PRÓLOGO DE NÉSTOR LUJAN (fragmento):
Jean Anthelme Brillat-Savarin (1755—1826) es uno de los primeros escritores gastronómicos de la historia de la alimentación humana. Es decir, antes de Brillat-Savarin se escribieron libros de cocina, se escribieron recuerdos sobre gastronomía, pero no se hizo una filosofía de ella, ni se intentó teorizar sobre los valores de los alimentos ni, sobre todo, se intentó estructurar un arte, tan exquisitamente francés, que es el bien comer. Todo ello lo realiza amable y doctoral, BrillatSavarin, en su obra única y excepcional, la Fisiología del gusto. Brillat-Savarin con Grimod de la Reynière fueron quienes, a principios del siglo pasado, lanzaron la gastronomía como una bella arte y quienes pusieron la base al prestigio de la cocina francesa.
La región en que nació Brillat-Savarin —que ha permitido escribir un libro titulado La table aupays de Brillat-Savarin publicado en 1892 por Lucien Tendret, abogado y gastrónomo (1825-1896) también natural de Belley, como una exaltación a la gastronomía—, era la Bresse, donde el arte del bien comer ha sido tradicionalmente cultivado y de donde son naturales las suculentas «poulardes» y muy cerca están, rotundos, los grandes vinos de Borgoña. Brillat-Savarin empezó su carrera como juez y la continuó durante los primeros años de la Revolución Francesa: es decir, en 1789, siendo delegado por sus conciudadanos en los primeros Estados Generales, se hizo famoso por un discurso, desgraciadamente perdido, contra la abolición de la pena de muerte que debió ser fogoso y beligerante.

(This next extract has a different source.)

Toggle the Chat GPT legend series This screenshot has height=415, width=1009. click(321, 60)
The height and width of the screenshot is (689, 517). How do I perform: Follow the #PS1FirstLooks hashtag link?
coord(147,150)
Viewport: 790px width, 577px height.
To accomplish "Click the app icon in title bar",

Sin embargo, en 1792 fue revocado de todos sus cargos por considerársele ligado a las fuerzas conservadoras y acabó emigrando a América. Hizo, hasta cierto punto, el mismo camino que el príncipe de Talleyrand huyendo a los recién nacidos Estados Unidos de los excesos de la Revolución Francesa. Allí vivió de dar lecciones de francés y de su puesto como primer violín en la orquesta del John Street Theatre de Nueva York. Como el príncipe de Talleyrand, Brillat-Savarin creía que «quien no ha conocido los años anteriores a la Revolución Francesa no ha sabido lo que era la dulzura de vivir». Y gustó repetir la frase, nostálgico, hasta el fin de su vida.

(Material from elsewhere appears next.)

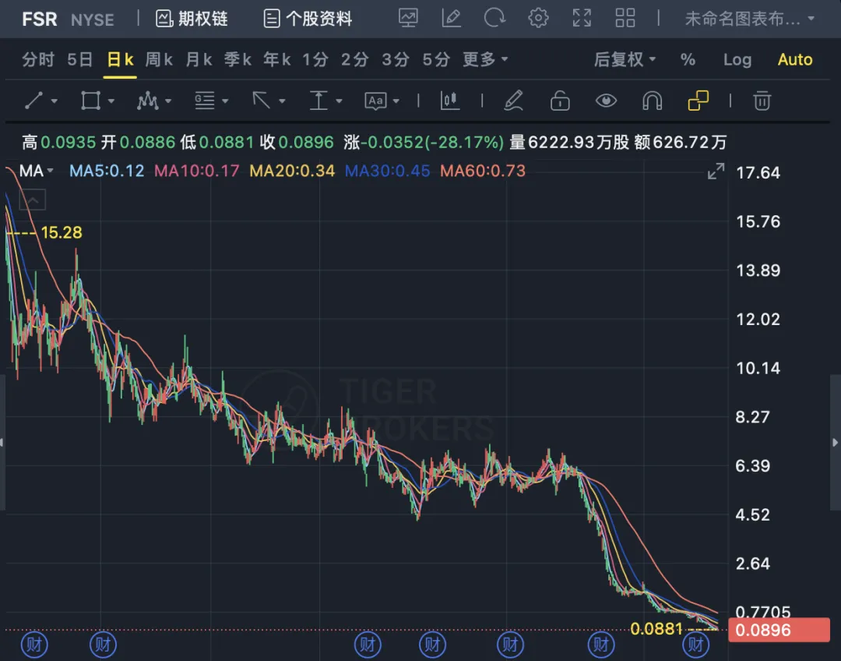
Task: Switch to the 周k weekly tab
Action: [x=159, y=60]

En 1796 regresó a Francia y aunque se habían confiscado sus bienes y había perdido una de sus más queridas viñas borgoñonas consiguió pronto un cargo en el estado mayor del general Auguerau, un cargo ligado, como no podía ser menos, con la intendencia. Rehizo un tanto su desbaratada fortuna y luego, a su regreso de las campañas de este general, que tenía que ser uno de los grandes mariscales de Napoleón, Brillat—Savarin fue nombrado juez de la «Cour de Cassation», cargo que conservó hasta su muerte. Esta sinecura le permitió, recuperados ya sus bienes patrimoniales, llevar una vida desahogada aunque siempre dentro de los límites de una honesta y bien entendida discreción.
Fue, al decir de sus contemporáneos, un hombre de gran apetito y pesadez de movimientos. Vivía en París, en la rué Richelieu, y recibía, ceremonioso, a sus invitados dignándose en ocasiones a cocinar, con la solemnidad requerida. En sus últimos tiempos —dicen— hablaba poco y comía mucho. Cuando tomaba la palabra, su conversación era tarda, indiferente y monótona.
Así pasó por la vida el viejo magistrado solterón, dormitando después de comer en la mesa de Juliette Récamier, que era su prima, en la del príncipe de Talleyrand y en la del marqués de Cussy. Murió en 1826; cuatro meses antes había aparecido un libro, Fisiología del gusto, sin nombre del autor. Es el libro más inteligente y espiritual que haya producido la gastronomía.